The most acute component of estrogen-induced down-regulation of ER is the regulated destruction of receptor protein by the 26S proteasome (1, 5, 7). Proteasome-mediated proteolysis is involved in the regulated turnover of several members of the nuclear receptor superfamily, including receptors for thyroid hormone, androgen, glucocorticoid, progesterone, retinoic acid, 9-cis retinoic acid, and vitamin D (15, 16, 17, 18, 19, 20, 21, 22, 23). The prevalent model describing the function of proteolysis suggests that receptor turnover is essential for efficient receptor transactivation. Pharmacological studies with peptide inhibitors of proteasome and mutagenesis analysis of the coactivator interaction domain of ER have demonstrated that blockade of proteolysis decreases the magnitude of ER-mediated activation of an estrogen response element (ERE) reporter gene (24). However, this evidence is limited to examination of reporter gene activity in heterologous systems, and the model has not been directly tested in physiologically relevant cell contexts.

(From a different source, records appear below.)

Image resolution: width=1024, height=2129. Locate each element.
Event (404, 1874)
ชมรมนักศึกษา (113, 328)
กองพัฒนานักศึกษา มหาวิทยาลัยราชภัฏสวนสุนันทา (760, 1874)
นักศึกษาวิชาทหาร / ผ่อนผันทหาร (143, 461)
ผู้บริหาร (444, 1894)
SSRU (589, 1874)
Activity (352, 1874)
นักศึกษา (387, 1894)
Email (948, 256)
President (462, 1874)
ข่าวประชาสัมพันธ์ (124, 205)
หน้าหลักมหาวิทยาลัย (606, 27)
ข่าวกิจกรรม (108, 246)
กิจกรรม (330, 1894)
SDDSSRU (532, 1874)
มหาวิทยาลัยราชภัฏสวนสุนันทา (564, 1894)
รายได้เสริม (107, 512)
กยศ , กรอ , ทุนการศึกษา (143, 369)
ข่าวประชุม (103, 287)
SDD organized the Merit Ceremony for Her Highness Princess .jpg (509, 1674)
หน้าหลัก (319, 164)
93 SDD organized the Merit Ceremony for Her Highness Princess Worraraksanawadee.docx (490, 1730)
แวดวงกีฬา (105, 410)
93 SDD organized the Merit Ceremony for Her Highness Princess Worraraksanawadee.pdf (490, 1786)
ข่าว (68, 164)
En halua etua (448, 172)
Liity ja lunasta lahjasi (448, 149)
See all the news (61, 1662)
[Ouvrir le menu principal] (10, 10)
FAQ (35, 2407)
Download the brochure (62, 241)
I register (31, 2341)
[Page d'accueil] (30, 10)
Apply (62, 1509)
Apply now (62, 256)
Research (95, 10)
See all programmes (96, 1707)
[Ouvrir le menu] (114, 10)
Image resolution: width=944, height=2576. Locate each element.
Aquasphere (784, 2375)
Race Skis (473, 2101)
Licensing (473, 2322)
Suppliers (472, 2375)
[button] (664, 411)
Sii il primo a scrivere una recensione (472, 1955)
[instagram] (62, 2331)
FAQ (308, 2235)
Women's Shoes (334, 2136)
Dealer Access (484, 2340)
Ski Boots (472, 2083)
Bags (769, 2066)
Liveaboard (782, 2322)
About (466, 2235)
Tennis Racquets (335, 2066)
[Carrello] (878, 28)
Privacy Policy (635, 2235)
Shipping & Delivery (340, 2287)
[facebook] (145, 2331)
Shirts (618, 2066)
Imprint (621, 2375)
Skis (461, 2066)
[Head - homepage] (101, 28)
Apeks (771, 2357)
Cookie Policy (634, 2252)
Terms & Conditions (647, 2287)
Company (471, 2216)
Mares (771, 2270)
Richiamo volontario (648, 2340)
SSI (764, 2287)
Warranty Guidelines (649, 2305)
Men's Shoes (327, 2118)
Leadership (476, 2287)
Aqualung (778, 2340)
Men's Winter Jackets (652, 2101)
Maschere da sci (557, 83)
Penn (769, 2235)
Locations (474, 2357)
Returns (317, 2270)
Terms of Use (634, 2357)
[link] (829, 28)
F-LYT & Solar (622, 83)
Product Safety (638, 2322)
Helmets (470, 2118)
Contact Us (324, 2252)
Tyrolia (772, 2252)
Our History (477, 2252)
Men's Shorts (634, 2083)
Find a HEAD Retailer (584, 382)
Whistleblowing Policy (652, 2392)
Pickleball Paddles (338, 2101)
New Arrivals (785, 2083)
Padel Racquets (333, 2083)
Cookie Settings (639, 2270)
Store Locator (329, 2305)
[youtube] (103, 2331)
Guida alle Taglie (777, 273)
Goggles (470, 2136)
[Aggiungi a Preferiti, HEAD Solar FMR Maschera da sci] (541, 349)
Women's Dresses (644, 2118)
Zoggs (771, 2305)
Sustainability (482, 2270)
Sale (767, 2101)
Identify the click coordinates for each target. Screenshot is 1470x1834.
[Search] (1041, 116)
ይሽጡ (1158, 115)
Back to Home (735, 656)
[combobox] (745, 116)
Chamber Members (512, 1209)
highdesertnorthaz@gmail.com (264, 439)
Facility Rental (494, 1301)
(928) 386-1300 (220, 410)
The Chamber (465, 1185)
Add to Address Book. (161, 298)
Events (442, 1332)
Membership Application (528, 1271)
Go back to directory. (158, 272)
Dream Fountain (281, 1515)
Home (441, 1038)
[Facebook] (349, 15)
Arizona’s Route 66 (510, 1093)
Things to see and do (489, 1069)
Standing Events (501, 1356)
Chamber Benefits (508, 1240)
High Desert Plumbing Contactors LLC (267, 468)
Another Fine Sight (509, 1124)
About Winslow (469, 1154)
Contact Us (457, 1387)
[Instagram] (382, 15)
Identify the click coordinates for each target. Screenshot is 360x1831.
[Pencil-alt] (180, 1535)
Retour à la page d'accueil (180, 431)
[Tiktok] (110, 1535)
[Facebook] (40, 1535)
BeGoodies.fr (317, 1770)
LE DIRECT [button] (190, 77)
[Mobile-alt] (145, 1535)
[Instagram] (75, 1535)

We observed previously that diverse ligands, including the short-acting estrogen, estriol, and the cell-type specific agonist, 17-estradiol, exhibit variable regulation of proteasome-dependent degradation of ER in lactotrope cells of the anterior pituitary (25). These results suggested the possibility that receptor proteolysis might be further regulated by events downstream of ligand binding and possibly by other endocrine factors. Early in vivo studies suggested that thyroid hormone might be just such a modulator. Chronic estrogen treatment of rats results in hyperplastic expansion of the lactotrope population of the anterior pituitary (26, 27, 28). The ability of estrogen to induce pituitary hyperplasia, however, requires that the animal have an intact thyroid gland (29, 30, 31). It has also been demonstrated that thyroid hormone treatment increases estrogen binding in the pituitary and hypothalamus of euthyroid and thyroidectomized animals (32, 33, 34, 35, 36). A similar increase in estrogen binding can be achieved by the inhibition of proteolysis with proteasome inhibitors (1).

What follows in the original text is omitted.